Mittwoch treffen sich Präsident und Herausforderer zum ersten von drei TV-Duellen. Letzte Chance für den zurückliegenden Republikaner?

Washington. Wenn Mitt Romney am 3. Oktober in Denver mit dem Titelverteidiger Barack Obama vor 40 Millionen Zuschauern in den Ring steigt, wird er rhetorisch austrainiert sein. Und taktisch beweglich für einen Nahkampf, der Schach und Boxen verbindet. Nur zu punkten oder anständig über die Runden zu kommen würde für den Herausforderer, der in allen wichtigen Umfragen zurückgefallen ist, nicht ausreichen. Romney muss sich in der ersten von drei TV-Debatten glänzend schlagen, er muss Präsident Obama überwältigen. Über viele Wochen hat der Republikaner sich mit einem Sparringspartner auf jede Finte und jede Körpertäuschung vorbereitet, Senator Rob Portmann aus Ohio spielte Obama. Er erwarte, dass der Präsident "Unwahrheiten verbreite", sagte Romney, und er werde jeweils entscheiden müssen, ob er seine Redezeit darauf verwende, Obama der Lüge zu überführen oder für sich und sein Programm zu werben.

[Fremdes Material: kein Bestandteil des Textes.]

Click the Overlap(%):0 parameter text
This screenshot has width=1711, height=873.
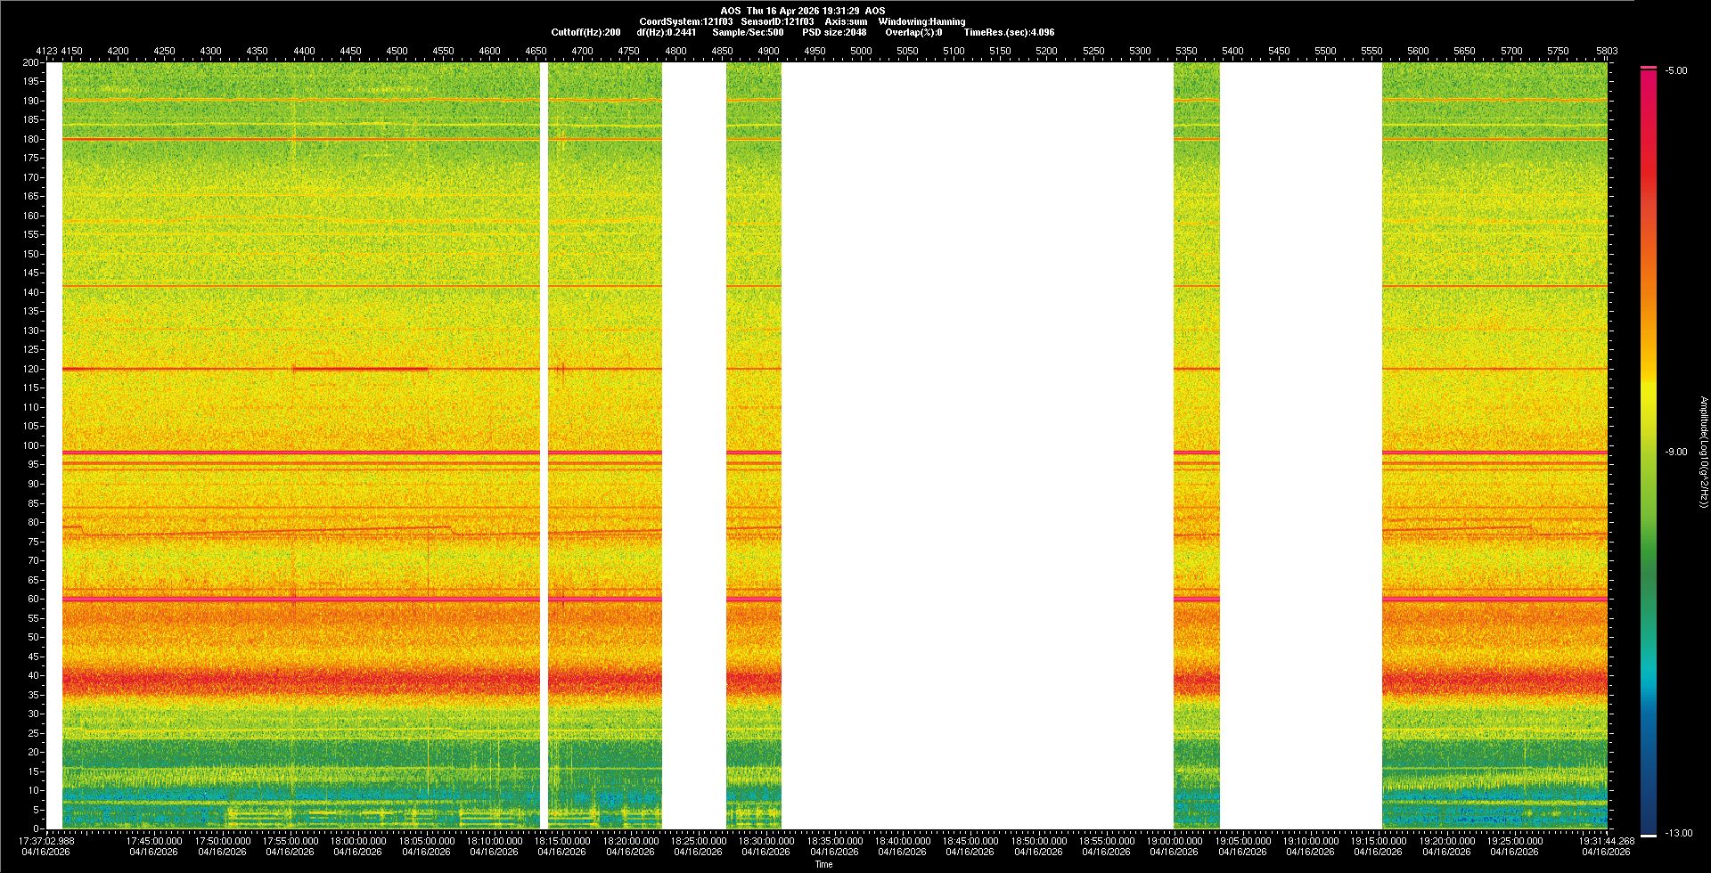coord(913,32)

Selten waren sich politische Beobachter beider Lager im Wahlkampf so einig wie vor diesem TV-Duell: Es ist Mitt Romneys größte und letzte Chance, einen Trend umzukehren, der den Republikaner seit den Parteitagen Ende August in die Defensive drängt. Eine an Selbstverstümmlung grenzende Serie von Patzern lässt Romney angeschlagen und konfus aussehen.

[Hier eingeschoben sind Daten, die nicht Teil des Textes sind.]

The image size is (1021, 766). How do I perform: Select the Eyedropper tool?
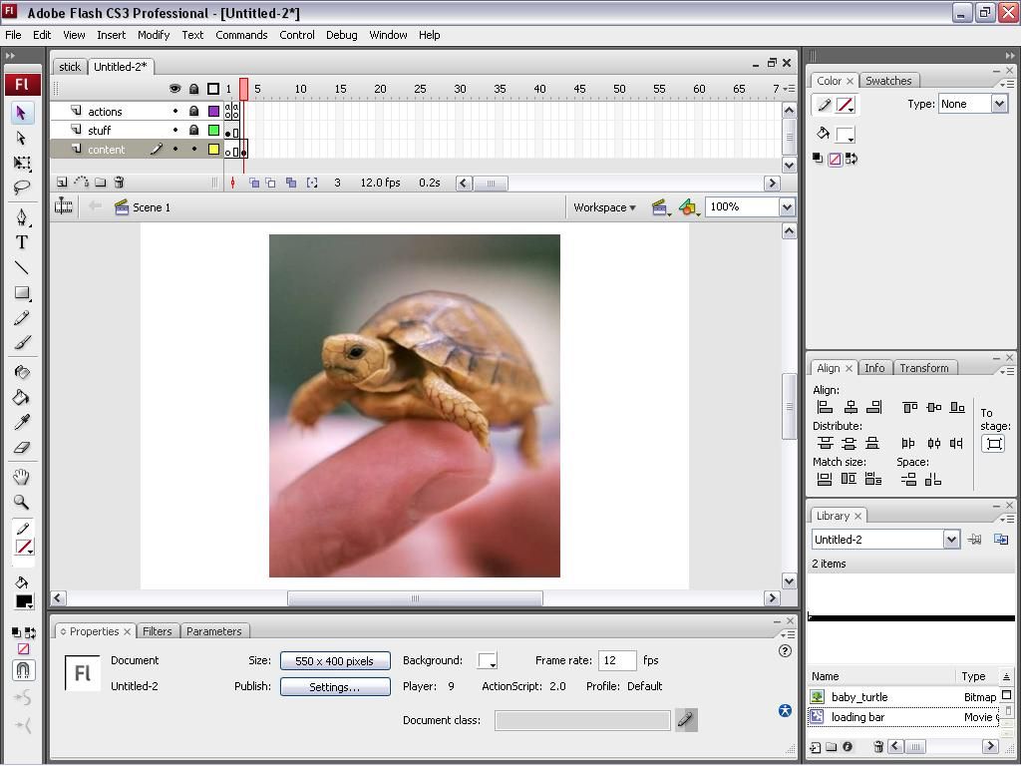(x=21, y=422)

Im Weißen Haus kann das Team Obama sein Glück kaum fassen. Doch den Debattenredner Romney nehmen sie ernst: "Er hat den Vorteil, 20 solcher Debatten im Vorwahlkampf absolviert zu haben", rühmt ihn Robert Gibbs, ein Vertrauter des Präsidenten. Ein vergiftetes Lob, um den Erwartungsdruck weiter zu erhöhen: "Romney prahlte damit, in 16 dieser Debatten gesiegt zu haben." Das ist keine Prahlerei, sondern das Urteil von Publikum wie Juroren. Unter kuriosen, radikalen oder unfähigen Mitbewerbern ragte Romney mit Schlagfertigkeit, Ironie und gelassener Körpersprache hervor wie ein Staatsmann unter Schulsprechern. Newt Gingrich, bei den Vorwahlen einer seiner Widersacher, nennt die Debatte am 3. Oktober "das wichtigste Einzelereignis in Romneys politischer Karriere".

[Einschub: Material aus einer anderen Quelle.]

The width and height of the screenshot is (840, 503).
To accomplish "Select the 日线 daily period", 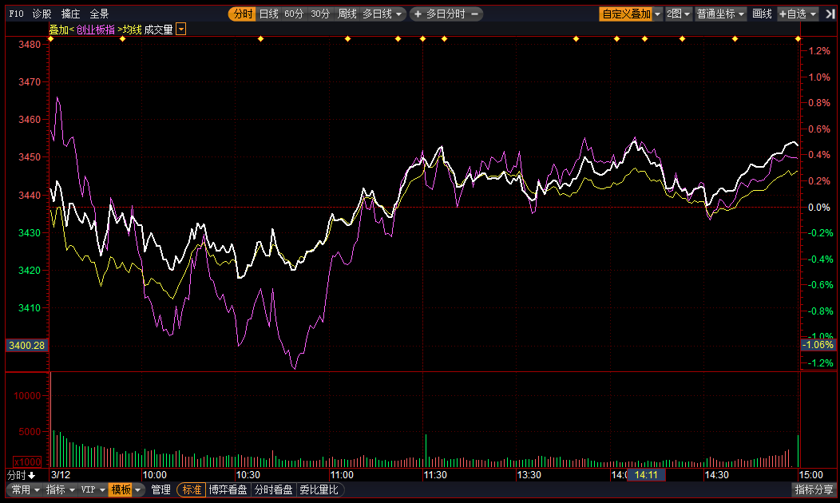I will [x=268, y=14].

Die Medien schreiben dramatisch von "Do-or-die", schaff es oder stirb. Schafft es Comeback-Mitt? Man könnte andere Fragen stellen. Ist es nicht politikfeindlich und ein Irrsinn, dass zwei Stunden auf einer Bühne für den Republikaner mehr bedeuten sollen als sechs Jahre nahezu ununterbrochener Wahlkampf? Amerikas Wahlforscher sind sich nicht einmal einig, ob Sieg oder Niederlage bei TV-Duellen messbare Folgen haben. Es ist der Mythos, der Tonnen wiegt, es sind austrocknende Spendenströme und der Nachrufchor der Medien, die "Verlierer" abschreiben. Man kennt die Szenen und Sprüche, die angeblich Bewerber den Kopf kosteten - oder, seltener, den Sieg brachten: Richard Nixons schweißglänzendes Gesicht, wie ein Ganove beim Verhör, neben dem jugendlich aristokratischen John F. Kennedy 1960 (Radiohörer glaubten, Nixon habe gesiegt); Gerald Fords Sekundenahnungslosigkeit 1976: "Es gibt keine sowjetische Dominanz in Osteuropa!"; Ronald Reagans Klage über Jimmy Carters Verteidigungsreden: "Jetzt fängt er schon wieder an!"; unvergesslich das arrogante Aufstöhnen Al Gores 2000, der George W. Bush einfach nur nervig fand. Gore sei auf einem Koffein-High gewesen, nachdem er fünf bis sechs Diet-Cokes getrunken hatte, erklärte ein Mitarbeiter: "Er hätte ein Bier trinken sollen. Das entspannte ihn immer."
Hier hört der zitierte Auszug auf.